• Deine Aufgaben
A: Gib aus dem Text über das Reisen den Abschnitt von „Es tauchen dafür“ bis „Bewegung verhaftet bleibt.“ wortgetreu wieder.
B: Ordne sämtliche Zeilen der Auflistung als JSON-Liste von Zeichenketten an, eine Zeichenkette je Zeile und ohne Leerzeilen. Lass die Bilder in der Antwort weg.

====== Vorliegender Text

Er zieht hinter dem Reisenden hindurch, wie diese alten, drehbaren Kulissen, die man einst gebrauchte um zum Beispiel eine Autofahrt zu simulieren.
Auf einer Endlosleinwand ist eine Landschaft gemalt, die sich über zwei senkrecht drehende Walzen bewegt. Das Auto mit den Reisenden steht still und die Landschaft fliegt hinter ihnen vorbei.

So ist der Reisende seines Hintergrundes als Konstante gewissermassen beraubt, wobei er durch seine gewollte Bewegung sowohl der Beraubte als auch der Räuber ist.
Er entzieht sich seines Hintergrundes.

Es tauchen dafür neue Hintergründe auf, das ist ja der Sinn des Reisens - jedenfalls des nicht-geschäftlichen Reisens - also des sozusagen privaten, lustbezogenen Reisens.
So mag der Mensch, der von Berlin in die Toskana reist und dort gute Luft und noch besseren Wein findet und Gespräche und Ferienbekanntschaften, sich vor diesem neuen Hintergrund wohlgefällig einrichten.

Er hat so seine Lieblingstrattoria und das Handtuch auf dem Liegestuhl am Pool und die Familie Meier aus Unna und den Receptionisten, der ihn am Morgen freundlich begrüsst und ihm am Abend eine gute Nacht wünscht.
Nun nehme ich mir heraus diesen Mann aus Berlin mal nicht als Reisenden, sondern als "Tapetenwechsler" zu bezeichnen. Das meine ich gar nicht abfällig, sondern ist durchaus aus eigener Erfahrung abgeleitet.

Den möchte ich als Reisenden betrachten, der in der Bewegung verhaftet bleibt.
Aus den Notwendigkeiten des menschlichen Seins heraus, muss er natürlich mal schlafen und am Esstisch und nachher auf dem WC stillsitzen.

Jedoch ist dieses Innehalten, des Reisenden nach meiner Definition, eher von ebendiesen Notwenigkeiten, als primär vom Bedürfnis,  sich nur mal in einer anderen Kulisse auszuprobieren, geleitet.

Der Reisende also, eines Hintergrundes in diesem Sinne enthoben, nimmt sich selber als"scharf" wahr, während der Hintergrund schemenhaft dem Werden und Sein, dem Kommen und Gehen unterliegt.
Was also bleibt, ist er selber vor einer sich bewegenden Kulisse ohne verbindliche Anhaltspunkte.
Niemand fragt nach ihm und er selber fragt auch nach nichts, ausser dem, was eben die angesprochen menschlichen Notwenigkeiten betrifft.

Nun ist jedoch Verbindlichkeit eine ebensolche Notwendigkeit, die er aufgrund seiner selbstgewählten Bewegung nicht nachfragen kann, wie zum Beispiel um einen Kafi oder Druckluft für den Pneu.
Das schafft einen Mangel, eine Notwenigkeit wird nicht mehr abgedeckt werden können.

============
====== Daten zur Bearbeitung

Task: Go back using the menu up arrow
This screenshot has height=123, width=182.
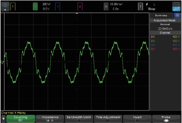Action: (3, 119)
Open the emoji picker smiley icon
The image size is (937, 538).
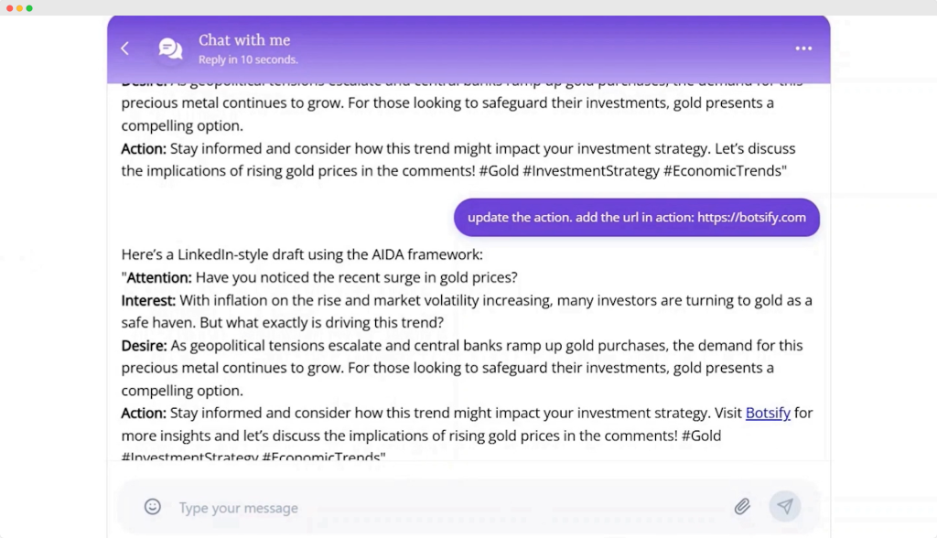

============

• Die Antworten
A:
Es tauchen dafür neue Hintergründe auf, das ist ja der Sinn des Reisens - jedenfalls des nicht-geschäftlichen Reisens - also des sozusagen privaten, lustbezogenen Reisens.
So mag der Mensch, der von Berlin in die Toskana reist und dort gute Luft und noch besseren Wein findet und Gespräche und Ferienbekanntschaften, sich vor diesem neuen Hintergrund wohlgefällig einrichten.

Er hat so seine Lieblingstrattoria und das Handtuch auf dem Liegestuhl am Pool und die Familie Meier aus Unna und den Receptionisten, der ihn am Morgen freundlich begrüsst und ihm am Abend eine gute Nacht wünscht.
Nun nehme ich mir heraus diesen Mann aus Berlin mal nicht als Reisenden, sondern als "Tapetenwechsler" zu bezeichnen. Das meine ich gar nicht abfällig, sondern ist durchaus aus eigener Erfahrung abgeleitet.

Den möchte ich als Reisenden betrachten, der in der Bewegung verhaftet bleibt.

B:
[
  "Task: Go back using the menu up arrow",
  "This screenshot has height=123, width=182.",
  "Action: (3, 119)",
  "Open the emoji picker smiley icon",
  "The image size is (937, 538)."
]